• _Instructions for the task_: With pictures omitted, the line containing "Screen dimensions: 549x366" and all later lines of the records below are to be restated word for word.

• _Records for processing_:
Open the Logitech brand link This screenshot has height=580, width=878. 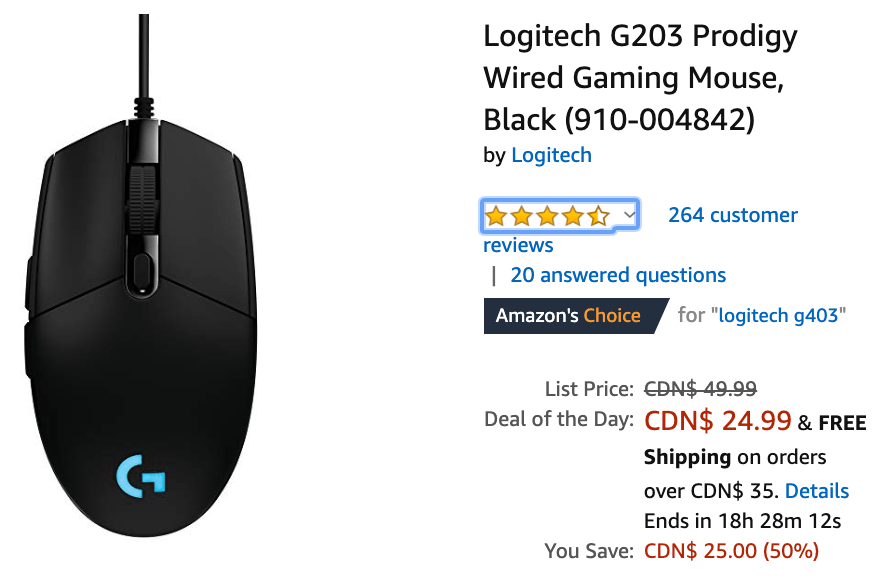(x=552, y=155)
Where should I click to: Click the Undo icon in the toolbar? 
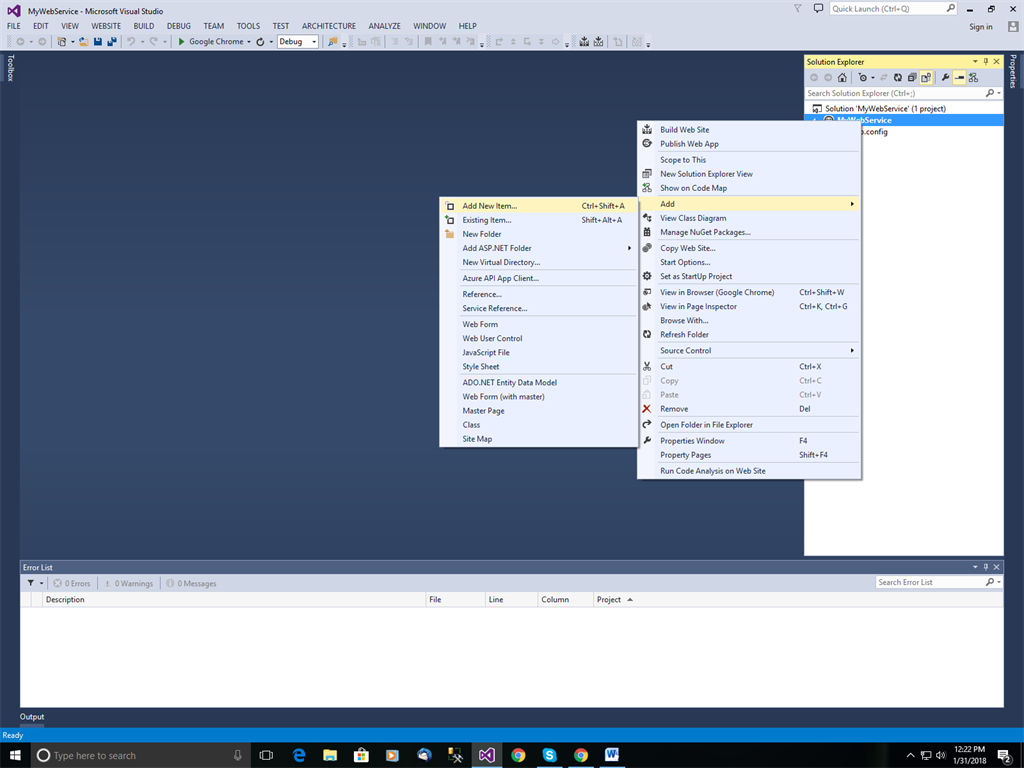pos(133,42)
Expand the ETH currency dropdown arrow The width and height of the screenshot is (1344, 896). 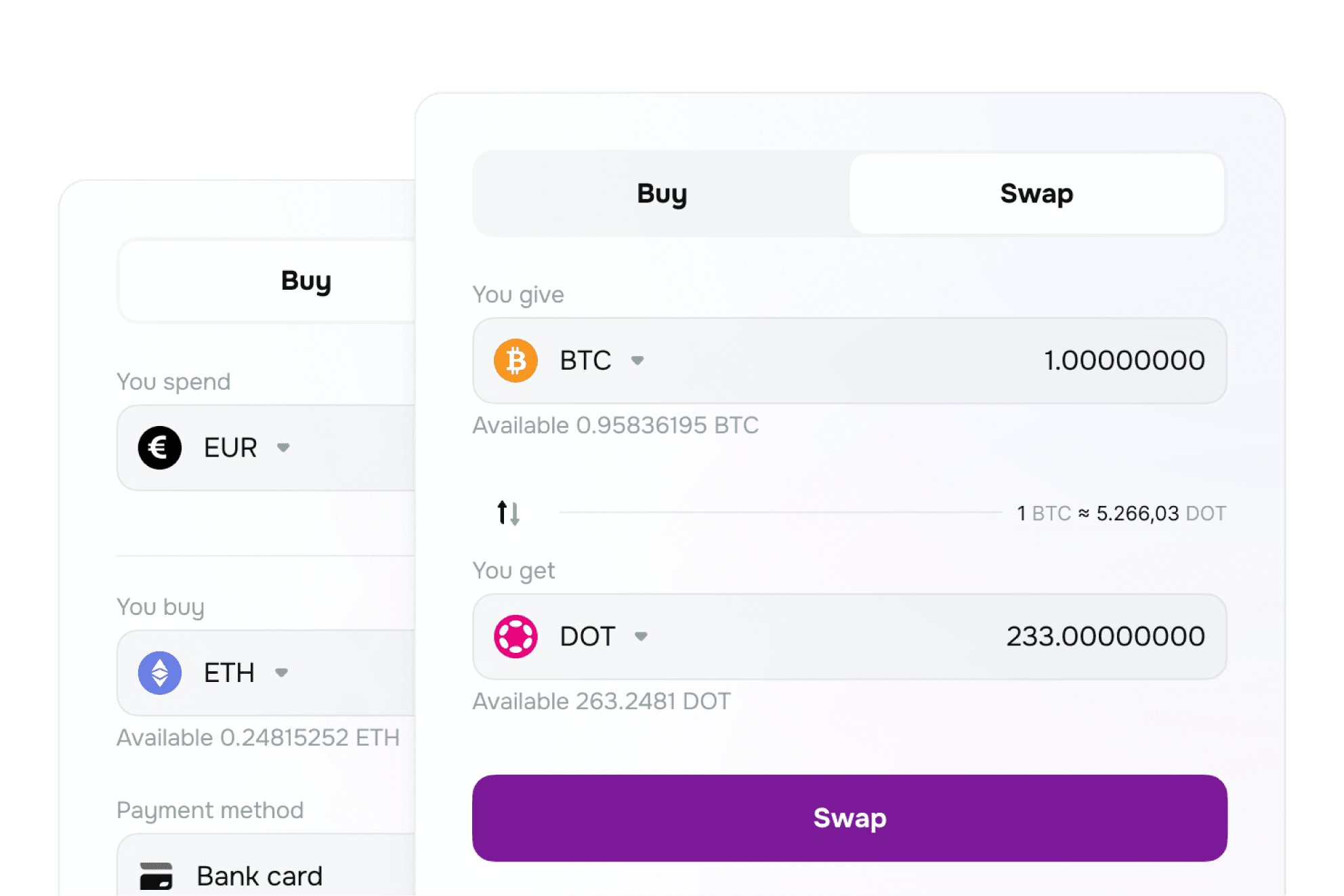click(281, 673)
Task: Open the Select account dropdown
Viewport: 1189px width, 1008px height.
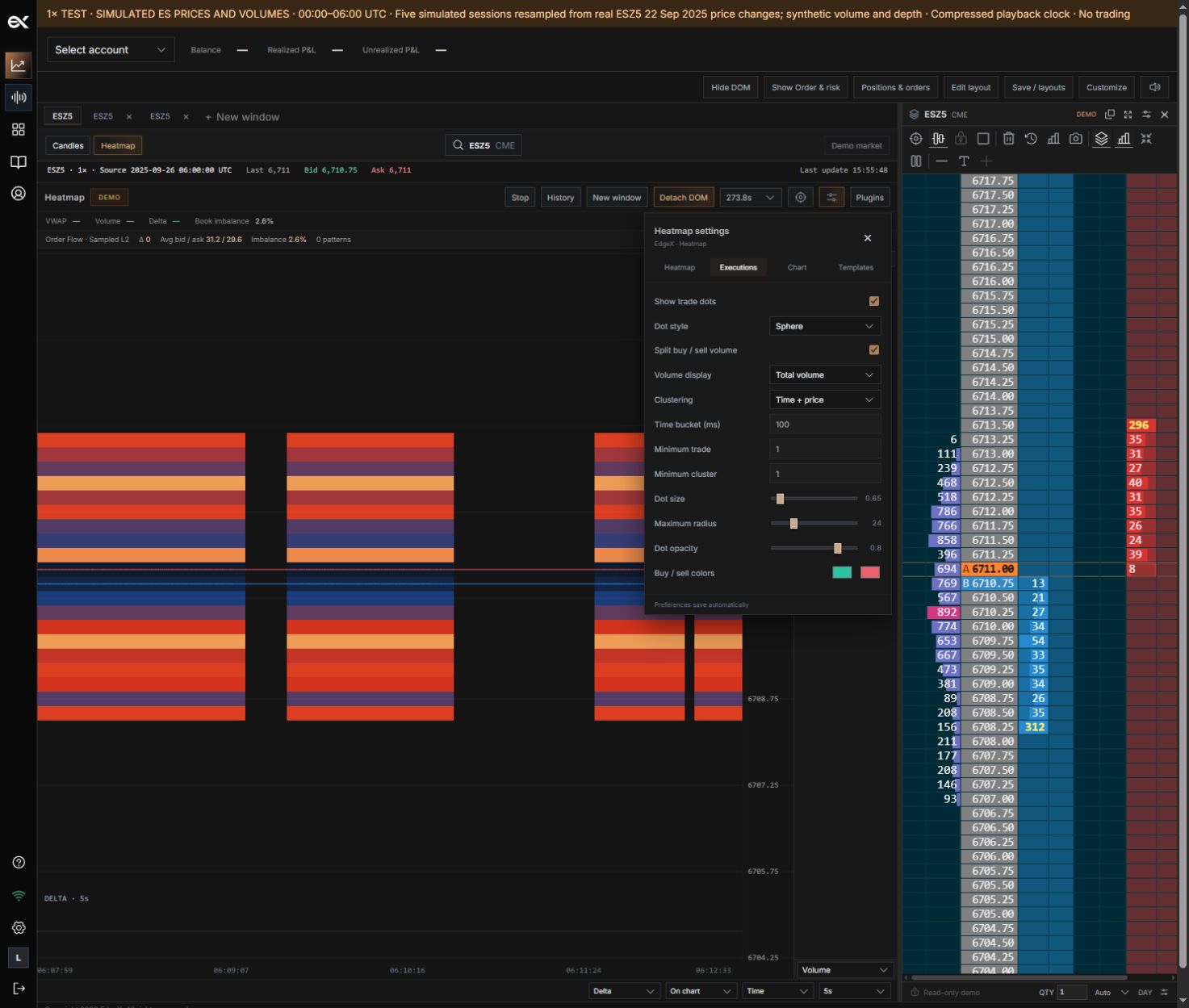Action: coord(111,50)
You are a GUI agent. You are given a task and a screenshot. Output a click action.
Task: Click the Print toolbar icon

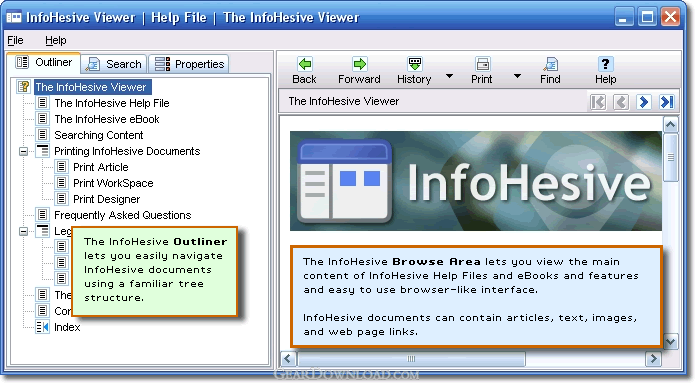tap(482, 64)
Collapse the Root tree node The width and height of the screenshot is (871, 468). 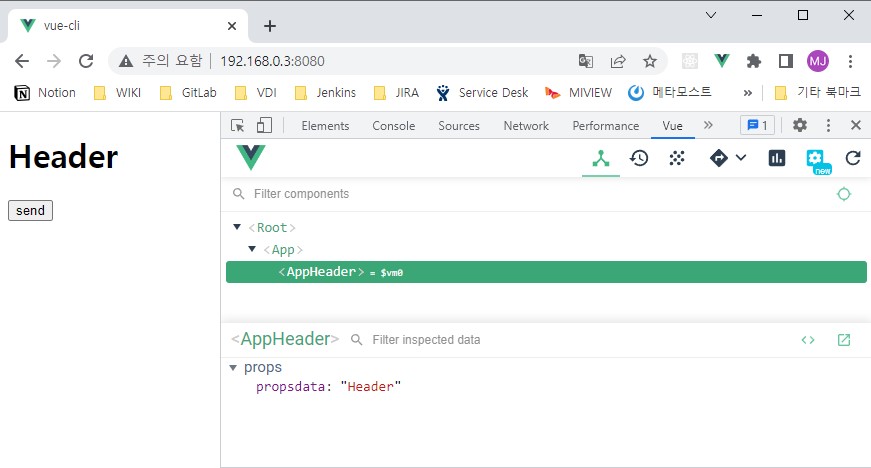pos(237,227)
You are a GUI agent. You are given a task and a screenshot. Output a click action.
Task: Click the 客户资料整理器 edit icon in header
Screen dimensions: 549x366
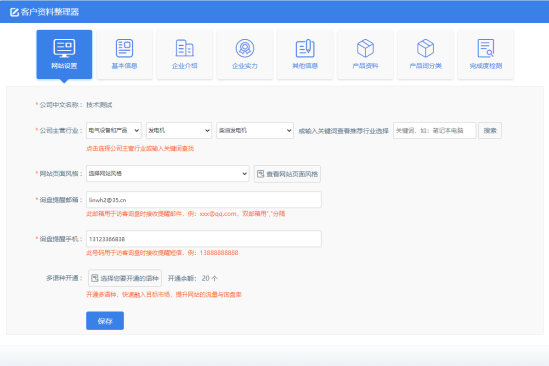[x=14, y=12]
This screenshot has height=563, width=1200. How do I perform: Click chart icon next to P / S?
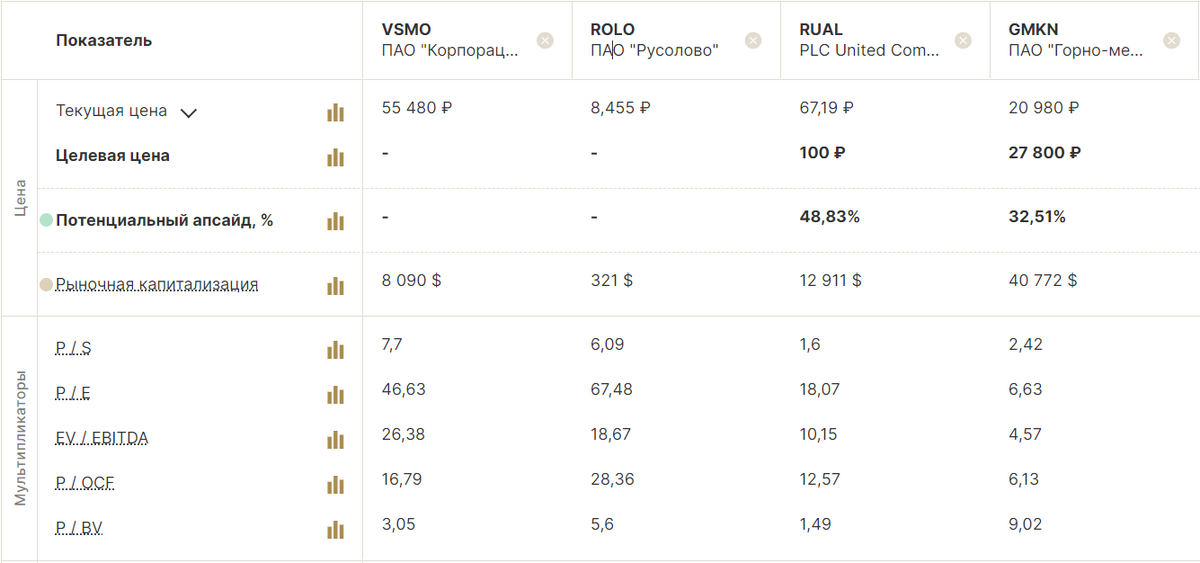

• _Response to the task_:
Screen dimensions: 549x366
[x=14, y=12]
This screenshot has height=563, width=1200. How do I perform: Click chart icon next to P / S?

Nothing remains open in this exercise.